Australian Survivor’s first All-Star season has finished its first week and through its already tragic vote offs and excellent cast as a whole, the main takeaway is that in merely 3 episodes, David Genat has pushed ahead of everyone to prove once and for all that he is nearly flawless casting.

Originally competing in the 2019 season, David filled a role not at all unique to that year of the show. He’s a smart, alpha player who’s impressive in many ways - he gets others to flip to his side, finds idols, never loses his drive. However, David’s flaws include sometimes being too overconfident, at points too aggressive, which inevitably comes back to bite him The moment came shortly after the merge when he finally loses control and his allies turn on him. Several other players even in this same all-star cast had a very similar storyline originally, but none of them can match the level of charisma, energy, creativity, and absolute absurdity to the way in which David plays Survivor.

The constant crazy eyes he had on display in the 2019 season already made that clear, but merely one week into the all-stars season, he’s reminded everyone that there shouldn’t be any doubt.
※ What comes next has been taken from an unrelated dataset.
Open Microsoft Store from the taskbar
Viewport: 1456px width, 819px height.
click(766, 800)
To sum up the series of events, in these 3 episodes David had already secured himself a safe and powerful position in a majority alliance due to his likability and of course strength in challenges, but that alone doesn’t even begin to match the amount of control David desires. As the leader of one alliance, he goes up to the leader of the minority, Mat, and pitches a secret alliance between them where they can keep each other safe while knocking off players from both sides. Fortunately, Mat had just received an idol, which makes this idea easier to be put into action.
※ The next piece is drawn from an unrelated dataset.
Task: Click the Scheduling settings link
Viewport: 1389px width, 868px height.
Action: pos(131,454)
David tells Mat who the majority’s target is, and in exchange, Mat’s alliance will play the idol correctly and vote out Daisy. She’s someone who is in David’s alliance, but he has a past conflict with her from last season. Yet another wrinkle is thrown into this however when David’s ally Brooke finds an idol. So to ensure that the idol doesn’t save Daisy, David gets Mat to act as if David is his target. That way following Mat’s idol play, the second idol gets played on David instead of Daisy, and Daisy still goes home. The crazy thing is that this all worked perfectly and every aspect of what David was attempting, succeeded. The even crazier thing is that this all happened on day 7 of a 50-day game.

David is a character who can’t even fathom taking his foot off the gas for a second. Across all versions of the show, the only worthy comparison to him is Tony Vlachos, and even then Tony was naturally a bit slower, playing a slightly shorter game, and of course far less cocky. Because of these differences, it’s extremely unlikely that David could match Tony and actually win the game. It’s highly possible that this plan blows up on him as soon as next week, but despite his many flaws he is still a great player in many ways, so it’s also just as likely he could continue a bizarre run to the mid merge section of the game all while having no shortage of other crazy plans like this.

Regardless of how it pans out, it’ll still be a thrilling joy to watch. David is undeniably an excellent catalyst to put on any season and create situations that would’ve never happened otherwise. One of the best casting choices in Survivor as a whole, and especially one of the greatest characters to meet Australian Survivor. In those aspects, his famous cockiness is surely earned.